What the bill actually does
H.R. 9340, introduced by Rep. Gabe Evans (R-CO) and co-sponsored by Rep. Kathy Castor (D-FL), targets what it classifies as “large-load customers.” That means anyone requiring 100 megawatts or more of electricity. In English: that’s roughly enough power to supply 80,000 homes simultaneously.
The legislation mandates state regulators to implement special rates or agreements ensuring these mega-consumers pay for the grid infrastructure their operations demand. No more socializing the cost of a new substation across grandma’s utility bill because Meta needed another data center in rural Virginia.
Rep. Brett Guthrie (R-KY), chairman of the House Energy and Commerce Committee, has been a vocal supporter. He’s framed the bill as striking a balance between encouraging technological progress and keeping electricity affordable for regular households and small businesses.
The bill has already cleared a House subcommittee vote and is heading toward full Energy and Commerce Committee consideration.
The backstory: AI’s insatiable appetite for power
The White House laid the groundwork on March 4, 2026, with its Ratepayer Protection Pledge. Major tech companies including Meta, Google, and xAI voluntarily committed to taking responsibility for their energy needs and associated infrastructure costs. Think of the pledge as the handshake. The Ratepayer Protection Act is the contract.
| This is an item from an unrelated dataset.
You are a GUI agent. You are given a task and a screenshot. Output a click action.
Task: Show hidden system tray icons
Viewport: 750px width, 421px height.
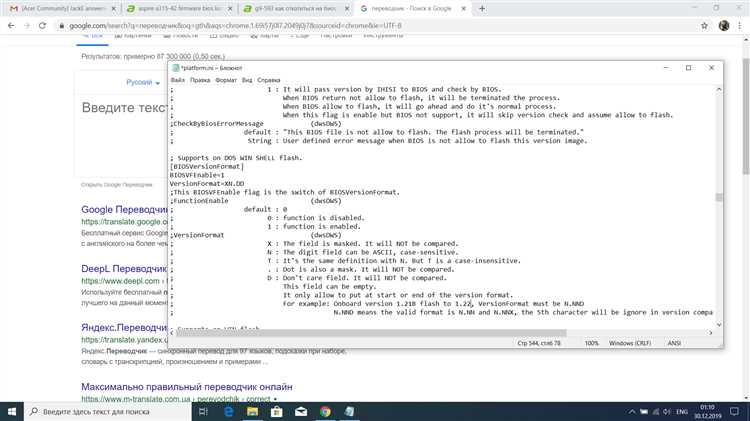[x=632, y=411]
While state measures concerning similar issues have surfaced, the Ratepayer Protection Act represents a comprehensive federal approach aimed at establishing a standardized national framework for large electricity consumers.
Why crypto should care
The bill’s language targets entities consuming 100 MW or more, and it’s explicitly aimed at AI data centers. Large-scale Bitcoin mining operations are among the most energy-intensive industrial activities in the country. While individual mining facilities may fall below the 100 MW threshold today, the precedent this legislation sets could reshape how policymakers think about any industry that places outsized demands on the power grid.
The Ratepayer Protection Act establishes the principle that large energy consumers can’t externalize infrastructure costs onto residential ratepayers. That principle doesn’t have an AI-shaped boundary. It has a megawatt-shaped boundary.